- Work to complete -
Please copy every line of the listing below word for word.

[Stored data entries]
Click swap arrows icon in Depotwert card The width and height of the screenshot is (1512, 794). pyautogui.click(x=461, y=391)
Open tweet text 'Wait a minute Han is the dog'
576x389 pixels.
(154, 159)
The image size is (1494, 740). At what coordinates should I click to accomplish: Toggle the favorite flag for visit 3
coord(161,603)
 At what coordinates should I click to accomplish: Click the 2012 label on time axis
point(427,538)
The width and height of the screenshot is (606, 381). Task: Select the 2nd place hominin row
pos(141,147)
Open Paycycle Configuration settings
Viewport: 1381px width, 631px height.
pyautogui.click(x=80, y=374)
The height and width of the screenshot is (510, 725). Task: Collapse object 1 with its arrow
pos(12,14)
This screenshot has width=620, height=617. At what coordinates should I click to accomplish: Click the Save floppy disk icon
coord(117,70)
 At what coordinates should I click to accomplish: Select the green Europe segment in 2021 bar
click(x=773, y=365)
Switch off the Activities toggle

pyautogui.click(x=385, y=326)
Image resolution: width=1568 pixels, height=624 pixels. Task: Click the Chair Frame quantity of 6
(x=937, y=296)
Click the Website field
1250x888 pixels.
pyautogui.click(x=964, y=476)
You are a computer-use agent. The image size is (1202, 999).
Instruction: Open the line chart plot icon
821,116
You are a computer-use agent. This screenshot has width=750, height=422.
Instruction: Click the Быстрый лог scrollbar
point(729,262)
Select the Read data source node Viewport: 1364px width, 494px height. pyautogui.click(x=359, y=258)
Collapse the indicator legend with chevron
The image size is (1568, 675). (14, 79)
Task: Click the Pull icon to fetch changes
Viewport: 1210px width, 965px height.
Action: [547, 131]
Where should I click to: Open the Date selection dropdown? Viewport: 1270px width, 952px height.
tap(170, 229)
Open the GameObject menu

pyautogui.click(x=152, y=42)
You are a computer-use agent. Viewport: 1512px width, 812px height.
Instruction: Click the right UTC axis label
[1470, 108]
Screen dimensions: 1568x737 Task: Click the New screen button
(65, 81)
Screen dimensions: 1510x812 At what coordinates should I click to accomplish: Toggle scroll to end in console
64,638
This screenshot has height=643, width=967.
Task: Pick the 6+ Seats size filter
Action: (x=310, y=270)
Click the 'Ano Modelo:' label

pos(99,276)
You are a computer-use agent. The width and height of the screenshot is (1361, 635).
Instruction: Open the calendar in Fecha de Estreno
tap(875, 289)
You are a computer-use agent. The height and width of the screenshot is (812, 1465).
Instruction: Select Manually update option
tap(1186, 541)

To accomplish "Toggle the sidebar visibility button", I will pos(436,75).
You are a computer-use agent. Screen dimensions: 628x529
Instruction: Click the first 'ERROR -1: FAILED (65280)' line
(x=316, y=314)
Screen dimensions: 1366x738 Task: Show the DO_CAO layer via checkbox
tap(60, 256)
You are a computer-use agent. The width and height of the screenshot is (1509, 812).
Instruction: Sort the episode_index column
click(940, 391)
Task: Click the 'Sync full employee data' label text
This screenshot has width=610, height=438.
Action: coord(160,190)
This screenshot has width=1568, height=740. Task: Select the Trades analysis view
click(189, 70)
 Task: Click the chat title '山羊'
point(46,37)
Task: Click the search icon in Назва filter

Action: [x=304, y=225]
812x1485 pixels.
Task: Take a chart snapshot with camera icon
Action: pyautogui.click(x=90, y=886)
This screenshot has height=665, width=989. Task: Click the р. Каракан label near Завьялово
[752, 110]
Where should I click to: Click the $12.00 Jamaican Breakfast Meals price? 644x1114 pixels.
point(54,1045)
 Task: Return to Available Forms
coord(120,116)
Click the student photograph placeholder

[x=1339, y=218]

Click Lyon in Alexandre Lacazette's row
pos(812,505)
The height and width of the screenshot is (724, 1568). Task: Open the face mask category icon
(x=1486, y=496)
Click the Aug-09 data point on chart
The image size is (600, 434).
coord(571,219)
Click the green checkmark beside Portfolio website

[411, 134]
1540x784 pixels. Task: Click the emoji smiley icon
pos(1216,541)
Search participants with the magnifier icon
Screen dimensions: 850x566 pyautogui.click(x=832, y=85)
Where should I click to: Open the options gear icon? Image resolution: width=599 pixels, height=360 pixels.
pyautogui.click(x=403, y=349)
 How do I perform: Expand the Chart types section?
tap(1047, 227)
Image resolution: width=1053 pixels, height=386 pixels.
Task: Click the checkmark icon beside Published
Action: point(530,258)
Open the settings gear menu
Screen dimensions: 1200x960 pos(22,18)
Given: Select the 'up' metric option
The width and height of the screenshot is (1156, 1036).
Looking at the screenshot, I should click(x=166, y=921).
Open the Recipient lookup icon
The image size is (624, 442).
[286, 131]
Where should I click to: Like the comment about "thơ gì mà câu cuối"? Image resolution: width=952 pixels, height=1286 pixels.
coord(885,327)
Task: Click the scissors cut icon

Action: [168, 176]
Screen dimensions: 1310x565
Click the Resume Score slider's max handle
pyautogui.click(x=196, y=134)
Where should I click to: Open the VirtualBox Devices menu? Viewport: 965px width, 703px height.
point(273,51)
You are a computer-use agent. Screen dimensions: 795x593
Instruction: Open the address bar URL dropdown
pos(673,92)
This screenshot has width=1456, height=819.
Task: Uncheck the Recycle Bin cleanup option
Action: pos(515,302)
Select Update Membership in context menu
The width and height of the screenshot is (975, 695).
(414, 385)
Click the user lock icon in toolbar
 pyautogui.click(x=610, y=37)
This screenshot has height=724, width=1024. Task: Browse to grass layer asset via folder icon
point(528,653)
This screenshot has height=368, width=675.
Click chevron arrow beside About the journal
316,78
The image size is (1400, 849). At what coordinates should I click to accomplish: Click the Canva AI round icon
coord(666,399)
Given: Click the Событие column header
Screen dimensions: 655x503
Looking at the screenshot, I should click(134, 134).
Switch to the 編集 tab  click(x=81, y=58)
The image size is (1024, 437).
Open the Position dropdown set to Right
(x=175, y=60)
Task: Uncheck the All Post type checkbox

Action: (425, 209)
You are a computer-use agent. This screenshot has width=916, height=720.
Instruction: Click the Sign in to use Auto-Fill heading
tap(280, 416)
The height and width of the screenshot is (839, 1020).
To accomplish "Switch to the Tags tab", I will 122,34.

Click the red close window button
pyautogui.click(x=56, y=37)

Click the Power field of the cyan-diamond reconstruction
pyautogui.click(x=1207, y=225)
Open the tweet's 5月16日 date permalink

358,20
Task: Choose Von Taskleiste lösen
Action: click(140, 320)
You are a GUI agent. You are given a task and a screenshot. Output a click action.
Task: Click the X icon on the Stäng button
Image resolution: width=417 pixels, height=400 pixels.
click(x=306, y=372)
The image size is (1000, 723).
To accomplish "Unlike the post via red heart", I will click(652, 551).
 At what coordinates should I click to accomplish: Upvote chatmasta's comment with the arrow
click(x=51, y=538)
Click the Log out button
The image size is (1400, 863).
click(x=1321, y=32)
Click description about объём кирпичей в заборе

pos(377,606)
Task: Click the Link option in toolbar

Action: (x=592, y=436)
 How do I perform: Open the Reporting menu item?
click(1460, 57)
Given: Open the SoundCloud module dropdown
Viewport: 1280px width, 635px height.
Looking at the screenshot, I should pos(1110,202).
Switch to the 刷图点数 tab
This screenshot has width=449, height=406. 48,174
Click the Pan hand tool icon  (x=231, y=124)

- Solution below -
Click swap arrows icon in Depotwert card The width and height of the screenshot is (1512, 794). pyautogui.click(x=461, y=391)
Open tweet text 'Wait a minute Han is the dog'
576x389 pixels.
(154, 159)
The image size is (1494, 740). At what coordinates should I click to accomplish: Toggle the favorite flag for visit 3
coord(161,603)
 At what coordinates should I click to accomplish: Click the 2012 label on time axis
point(427,538)
The width and height of the screenshot is (606, 381). Task: Select the 2nd place hominin row
pos(141,147)
Open Paycycle Configuration settings
Viewport: 1381px width, 631px height.
pyautogui.click(x=80, y=374)
The height and width of the screenshot is (510, 725). Task: Collapse object 1 with its arrow
pos(12,14)
This screenshot has width=620, height=617. At what coordinates should I click to accomplish: Click the Save floppy disk icon
coord(117,70)
 At what coordinates should I click to accomplish: Select the green Europe segment in 2021 bar
click(x=773, y=365)
Switch off the Activities toggle

pyautogui.click(x=385, y=326)
Image resolution: width=1568 pixels, height=624 pixels. Task: Click the Chair Frame quantity of 6
(x=937, y=296)
Click the Website field
1250x888 pixels.
pyautogui.click(x=964, y=476)
You are a computer-use agent. The image size is (1202, 999).
Instruction: Open the line chart plot icon
821,116
You are a computer-use agent. This screenshot has width=750, height=422.
Instruction: Click the Быстрый лог scrollbar
point(729,262)
Select the Read data source node Viewport: 1364px width, 494px height. pyautogui.click(x=359, y=258)
Collapse the indicator legend with chevron
The image size is (1568, 675). (14, 79)
Task: Click the Pull icon to fetch changes
Viewport: 1210px width, 965px height.
Action: [547, 131]
Where should I click to: Open the Date selection dropdown? Viewport: 1270px width, 952px height.
tap(170, 229)
Open the GameObject menu

pyautogui.click(x=152, y=42)
You are a computer-use agent. Viewport: 1512px width, 812px height.
Instruction: Click the right UTC axis label
[1470, 108]
Screen dimensions: 1568x737 Task: Click the New screen button
(65, 81)
Screen dimensions: 1510x812 At what coordinates should I click to accomplish: Toggle scroll to end in console
64,638
This screenshot has height=643, width=967.
Task: Pick the 6+ Seats size filter
Action: (x=310, y=270)
Click the 'Ano Modelo:' label

pos(99,276)
You are a computer-use agent. The width and height of the screenshot is (1361, 635).
Instruction: Open the calendar in Fecha de Estreno
tap(875, 289)
You are a computer-use agent. The height and width of the screenshot is (812, 1465).
Instruction: Select Manually update option
tap(1186, 541)

To accomplish "Toggle the sidebar visibility button", I will pos(436,75).
You are a computer-use agent. Screen dimensions: 628x529
Instruction: Click the first 'ERROR -1: FAILED (65280)' line
(x=316, y=314)
Screen dimensions: 1366x738 Task: Show the DO_CAO layer via checkbox
tap(60, 256)
You are a computer-use agent. The width and height of the screenshot is (1509, 812).
Instruction: Sort the episode_index column
click(940, 391)
Task: Click the 'Sync full employee data' label text
This screenshot has width=610, height=438.
Action: coord(160,190)
This screenshot has width=1568, height=740. Task: Select the Trades analysis view
click(189, 70)
 Task: Click the chat title '山羊'
point(46,37)
Task: Click the search icon in Назва filter

Action: [x=304, y=225]
812x1485 pixels.
Task: Take a chart snapshot with camera icon
Action: pyautogui.click(x=90, y=886)
This screenshot has height=665, width=989. Task: Click the р. Каракан label near Завьялово
[752, 110]
Where should I click to: Click the $12.00 Jamaican Breakfast Meals price? 644x1114 pixels.
point(54,1045)
 Task: Return to Available Forms
coord(120,116)
Click the student photograph placeholder

[x=1339, y=218]

Click Lyon in Alexandre Lacazette's row
pos(812,505)
The height and width of the screenshot is (724, 1568). Task: Open the face mask category icon
(x=1486, y=496)
Click the Aug-09 data point on chart
The image size is (600, 434).
coord(571,219)
Click the green checkmark beside Portfolio website

[411, 134]
1540x784 pixels. Task: Click the emoji smiley icon
pos(1216,541)
Search participants with the magnifier icon
Screen dimensions: 850x566 pyautogui.click(x=832, y=85)
Where should I click to: Open the options gear icon? Image resolution: width=599 pixels, height=360 pixels.
pyautogui.click(x=403, y=349)
 How do I perform: Expand the Chart types section?
tap(1047, 227)
Image resolution: width=1053 pixels, height=386 pixels.
Task: Click the checkmark icon beside Published
Action: point(530,258)
Open the settings gear menu
Screen dimensions: 1200x960 pos(22,18)
Given: Select the 'up' metric option
The width and height of the screenshot is (1156, 1036).
Looking at the screenshot, I should click(x=166, y=921).
Open the Recipient lookup icon
The image size is (624, 442).
[286, 131]
Where should I click to: Like the comment about "thơ gì mà câu cuối"? Image resolution: width=952 pixels, height=1286 pixels.
coord(885,327)
Task: Click the scissors cut icon

Action: [168, 176]
Screen dimensions: 1310x565
Click the Resume Score slider's max handle
pyautogui.click(x=196, y=134)
Where should I click to: Open the VirtualBox Devices menu? Viewport: 965px width, 703px height.
point(273,51)
You are a computer-use agent. Screen dimensions: 795x593
Instruction: Open the address bar URL dropdown
pos(673,92)
This screenshot has width=1456, height=819.
Task: Uncheck the Recycle Bin cleanup option
Action: pos(515,302)
Select Update Membership in context menu
The width and height of the screenshot is (975, 695).
(414, 385)
Click the user lock icon in toolbar
 pyautogui.click(x=610, y=37)
This screenshot has height=724, width=1024. Task: Browse to grass layer asset via folder icon
point(528,653)
This screenshot has height=368, width=675.
Click chevron arrow beside About the journal
316,78
The image size is (1400, 849). At what coordinates should I click to accomplish: Click the Canva AI round icon
coord(666,399)
Given: Click the Событие column header
Screen dimensions: 655x503
Looking at the screenshot, I should click(134, 134).
Switch to the 編集 tab  click(x=81, y=58)
The image size is (1024, 437).
Open the Position dropdown set to Right
(x=175, y=60)
Task: Uncheck the All Post type checkbox

Action: (425, 209)
You are a computer-use agent. This screenshot has width=916, height=720.
Instruction: Click the Sign in to use Auto-Fill heading
tap(280, 416)
The height and width of the screenshot is (839, 1020).
To accomplish "Switch to the Tags tab", I will 122,34.

Click the red close window button
pyautogui.click(x=56, y=37)

Click the Power field of the cyan-diamond reconstruction
pyautogui.click(x=1207, y=225)
Open the tweet's 5月16日 date permalink

358,20
Task: Choose Von Taskleiste lösen
Action: click(140, 320)
You are a GUI agent. You are given a task and a screenshot. Output a click action.
Task: Click the X icon on the Stäng button
Image resolution: width=417 pixels, height=400 pixels.
click(x=306, y=372)
The image size is (1000, 723).
To accomplish "Unlike the post via red heart", I will click(652, 551).
 At what coordinates should I click to accomplish: Upvote chatmasta's comment with the arrow
click(x=51, y=538)
Click the Log out button
The image size is (1400, 863).
click(x=1321, y=32)
Click description about объём кирпичей в заборе

pos(377,606)
Task: Click the Link option in toolbar

Action: (x=592, y=436)
 How do I perform: Open the Reporting menu item?
click(1460, 57)
Given: Open the SoundCloud module dropdown
Viewport: 1280px width, 635px height.
Looking at the screenshot, I should pos(1110,202).
Switch to the 刷图点数 tab
This screenshot has width=449, height=406. 48,174
Click the Pan hand tool icon  (x=231, y=124)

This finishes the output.